Es verdad –observa Aristóteles en Metafísica– que solo Dios posee el privilegio de lo ilimitado, pero es indigno de los hombres no buscar la ciencia. Y “si la envidia fuese la naturaleza propia de lo divino, resultaría que todos los que aspirasen a algo más alto serían unos desgraciados”. Némesis, según relatan los poetas, castiga a todo aquel que trata de descollar por encima de lo corriente. Su función consiste en igualarlo y nivelarlo todo. Pero solo puede ser un auténtico Dios aquel que honra lo excelente, el esfuerzo, la dedicación, en fin, la voluntad de quienes trabajan pacientemente para ser cada día mejores. No es lo mismo un médico cirujano, que ha dedicado su vida entera a investigar y especializarse para beneficio de sus pacientes, que un médico comunitario, al que se le ha engañado, haciéndole creer que posee las mismas capacidades y destrezas del más experimentado de los doctores. O lo que es todavía peor: conspirando irresponsablemente contra los estudios académicos de medicina, con la intención de llevarlos al mismo nivel de los cursos de medicina comunitaria.
Los pueblos no se desarrollan premiando la mediocridad.

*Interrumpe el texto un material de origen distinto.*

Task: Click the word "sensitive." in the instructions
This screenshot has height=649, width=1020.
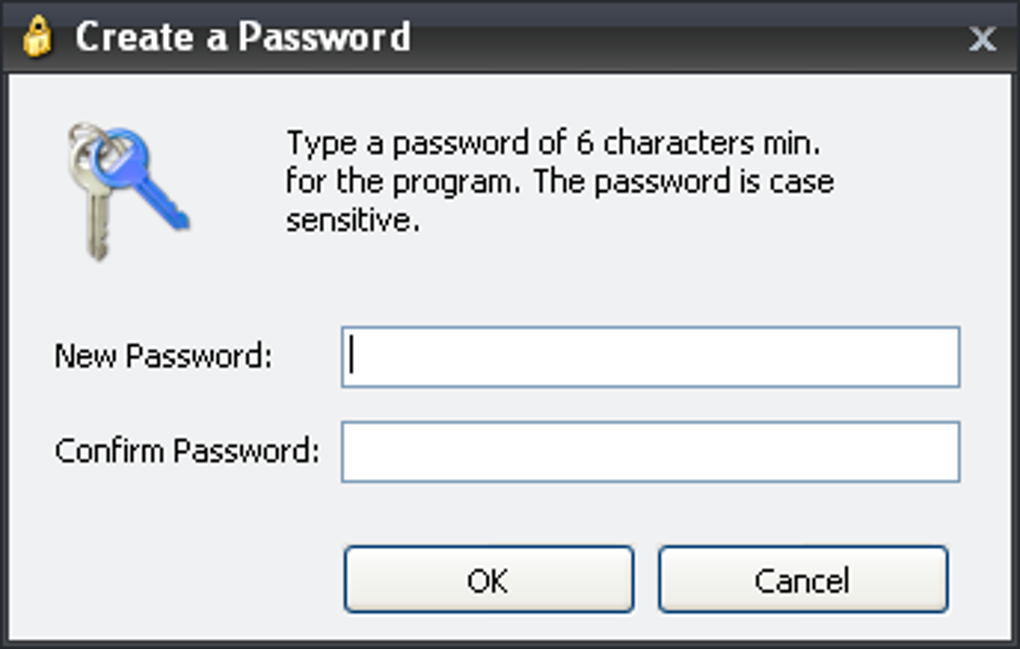Action: click(x=353, y=220)
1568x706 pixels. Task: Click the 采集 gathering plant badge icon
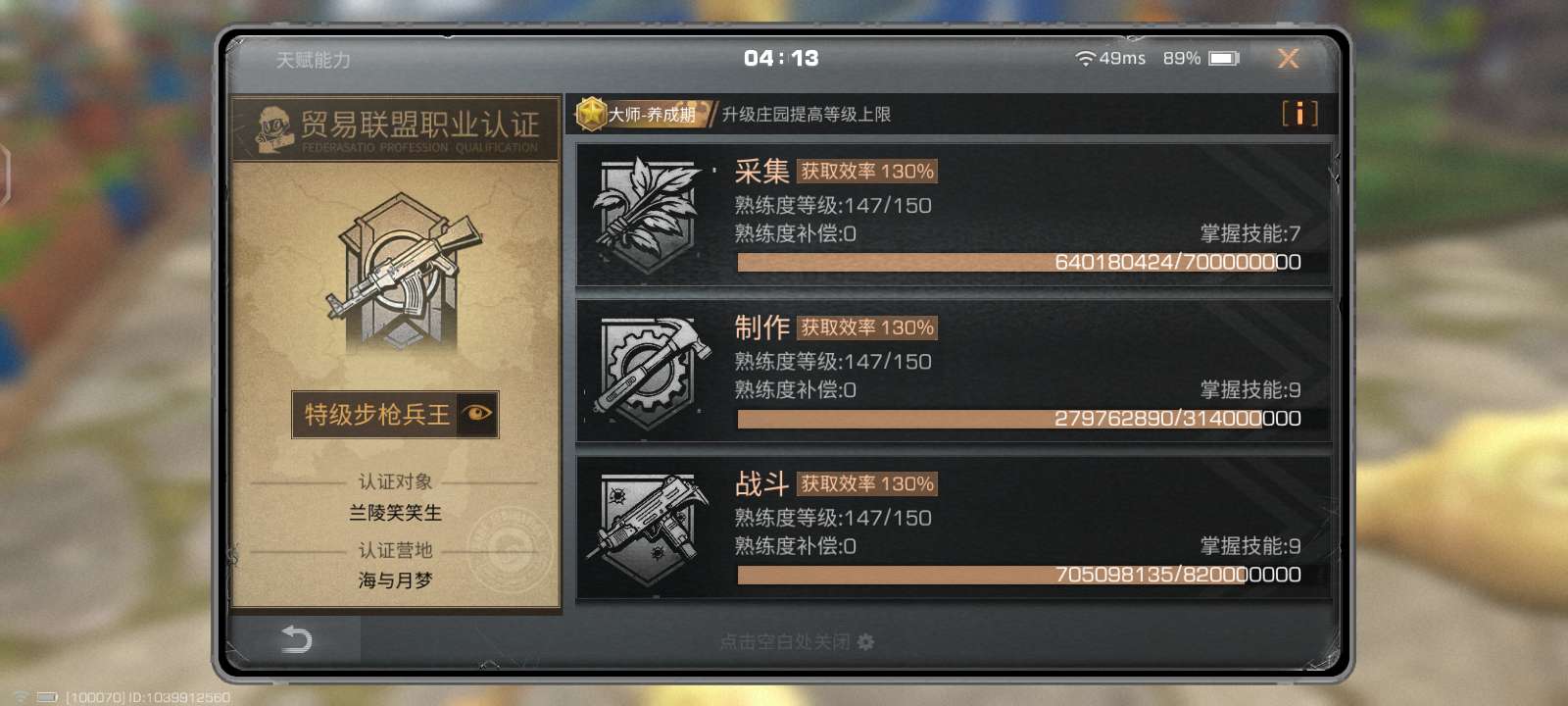(x=646, y=216)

Se desarrollan como resultado del trabajo de su espíritu, lo que requiere de mucha constancia, disciplina y sacrificios. El mediocre es ignorante e irresponsable. Su única salida es la venganza a la que llama “justicia”, esa que encuentra en la envidia su móvil para actuar en contra de quienes no han tenido que hacer el menor esfuerzo para poder superarlos con creces. Tienen que igualar por debajo. No soportan ser lo que son, pero nada hacen para vencer sus propias limitaciones. Solo quedan la trampa, la zancadilla, el fraude o la expropiación para poder contrarrestar el indetenible ímpetu del conocimiento. Su desprecio por la aspiración hacia lo más alto es impotencia devenida rabia. El saqueo y la destrucción sistemática de todo un país que, hasta el presente, resiste, no se deja y no está dispuesto a perderse en el abismo de la cruel barbarie. El delincuente, tarde o temprano, queda al desnudo, es sorprendido en el estiércol de la selva nemea, que amerita ser humada a fin de reiniciar, una vez más, el cultivo. Es tiempo de siembra. Tiempo de griegos.